5. There is no legitimate reason to leave
Despite losing hundreds or thousands of dollars, distributors struggle to “get out” for two main reasons:
- The promise of potential wealth. Oftentimes, MLMs will advertise special prizes or rewards for their retailers, while also toting their top 1% of successful distributors for all to see. Who wouldn’t be enticed by the possibility of a new car or thousands of dollars? Especially when all you need to do is just stick it out just a little bit longer, invest a little more money, work a little harder…
- As mentioned before, participants have been isolated from their peers, and have often become ingrained in their MLM “community”. Not only would the other members shame them for leaving, but they’d be losing their friends too.
Carolyn, a former director for Mary Kay, shared about her experience of leaving Mary Kay in an article on PinkTruth:
I was heartbroken to walk away. I loved Mary Kay and all I thought it had done for my family. All of my Mary Kay friends started to cut ties with me. I learned through the grapevine that “I made myself look like a failure when I returned my inventory”. Nothing I had done in 10 years of commitment, growth, overcoming obstacles, dedication to the people in my unit, dedication to Mary Kay’s dream … nothing meant anything to the people who were supposed to be my friends after I quit. — Carolyn, Pinktruth.com, “Mary Kay is Set Up So You Can’t Succeed”
For these reasons, many participants stay in MLMs far too long — maybe long enough to rack up debt.
6. Former members often relate the same stories of abuse
Those who manage to make it out of MLMs rarely have good things to say. The internet is full of former MLM members warning others about the deception of these companies.
One former retailer for Mary Kay, dubbed as ‘Sad in Pink’, wrote about the lies she was fed by Mary Kay:
MLM is without risk. In MK, we are told that the company will buy back your inventory at 90% of your cost.
TRUTH: The company finds many ways to reduce the amount you get back by taking out the cost of awards, prizes, car expenses (if unpaid), chargebacks if any of your team members leave before they mail your check. They don’t refund any of your out-of-pocket costs for training, supplies, postage, gas, etc. and those add up fast. Plus, you face debt if you came in with a big inventory and cannot move it. I personally have several friends who moved up to directorship and are now in DEEP debt. They were not lazy and they made every effort to move up. But it does not work! — ‘Sad in Pink’, Pinktruth.com, “The Truth About the Mary Kay Lies”
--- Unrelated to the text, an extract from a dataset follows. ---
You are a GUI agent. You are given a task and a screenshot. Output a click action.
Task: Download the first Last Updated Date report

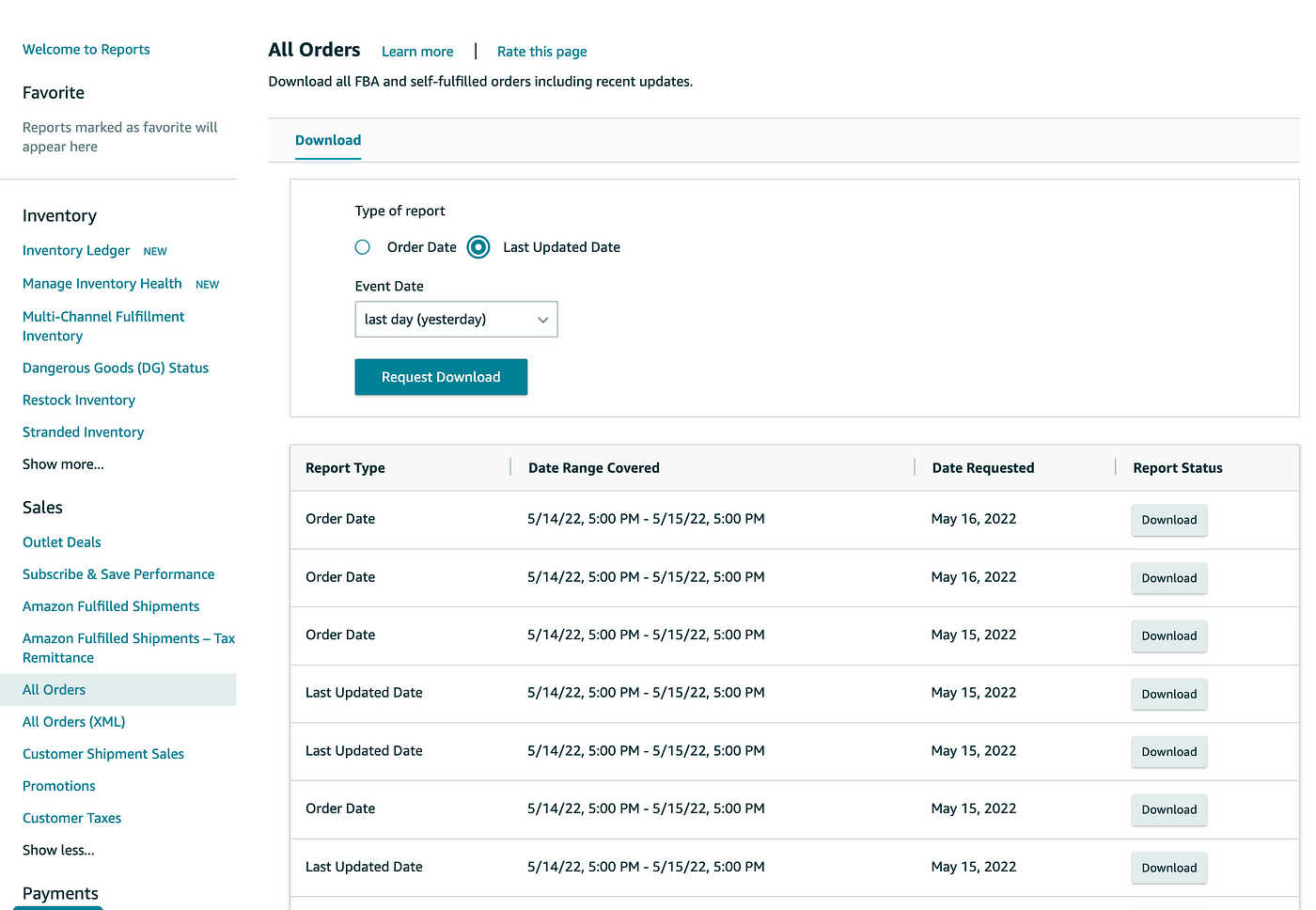(1169, 694)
Often, it’s only when someone leaves an MLM that they begin to realize just how much they were being influenced or deceived — much like an actual cult.
7. Followers feel they can never be “good enough”
Besides financial devastation, MLMs also dabble in psychological abuse (if you haven’t already picked up on that). It’s obvious that most participants don’t make money — yet MLMs only advertise the success of rare distributors who do profit.
This tactic makes most retailers feel like failures — surely if they could just work hard enough, they’d get rich, right? That’s the attitude that MLMs, and other distributors, try to promote.
As time goes on and participants only lose money, their self-esteem diminishes and they feel at fault for their failures. Anytime they attempt to blame the MLM’s system, the blame is only shifted back to them by other distributors who are unwilling to accept criticism about the company. This, coupled with financial devastation and conflict with loved ones, makes for a nasty cocktail of psychological crisis.
Multi-level marketing schemes may try and masquerade as legitimate, profitable organizations, but their business practices resemble cults more than actual companies.